Requirement:
Quote the data below in full, minus the images.

Records for processing:

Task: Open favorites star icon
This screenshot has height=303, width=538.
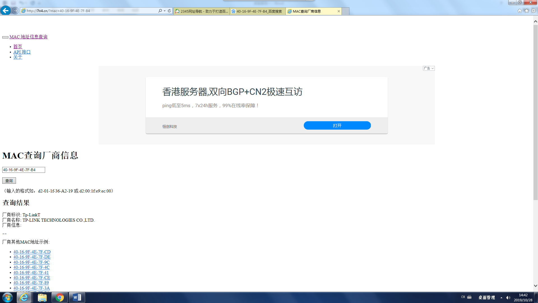Action: (527, 11)
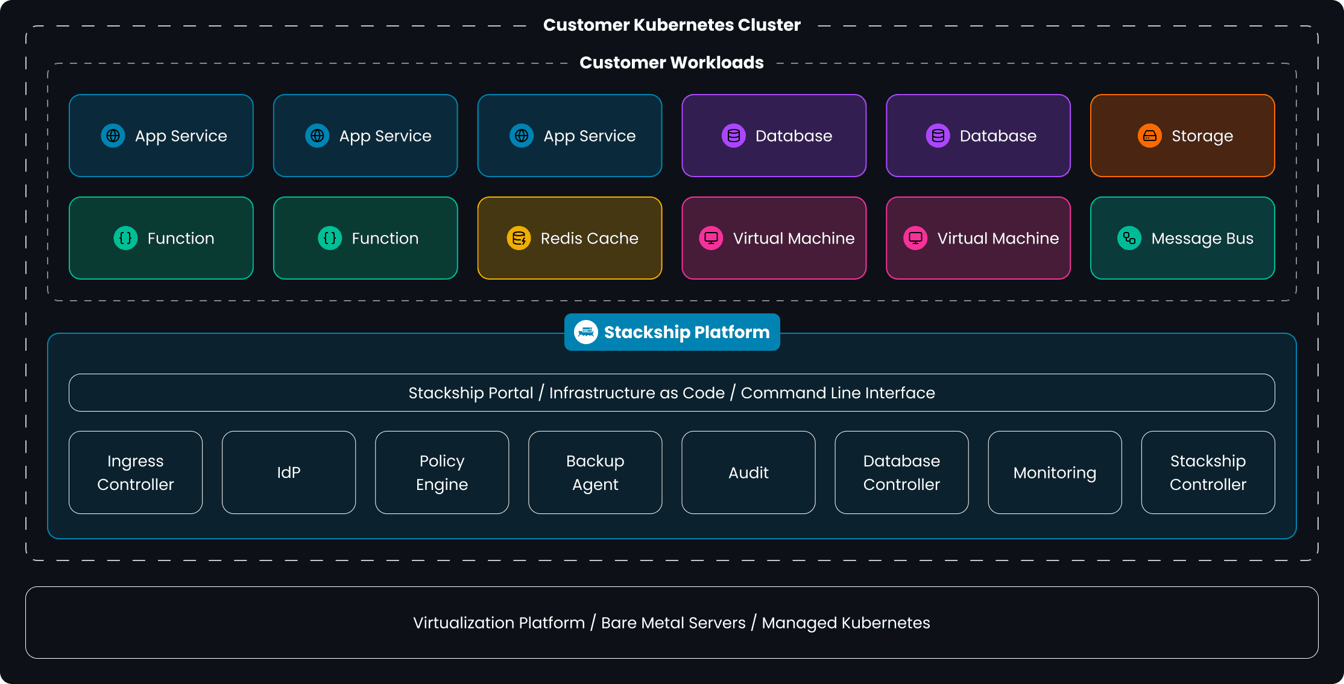1344x684 pixels.
Task: Click the second Database cylinder icon
Action: pos(938,136)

Output of the task:
Task: Open favorites star icon
This screenshot has height=303, width=538.
Action: (527, 11)
1344x684 pixels.
Task: Click the second Database cylinder icon
Action: pos(938,136)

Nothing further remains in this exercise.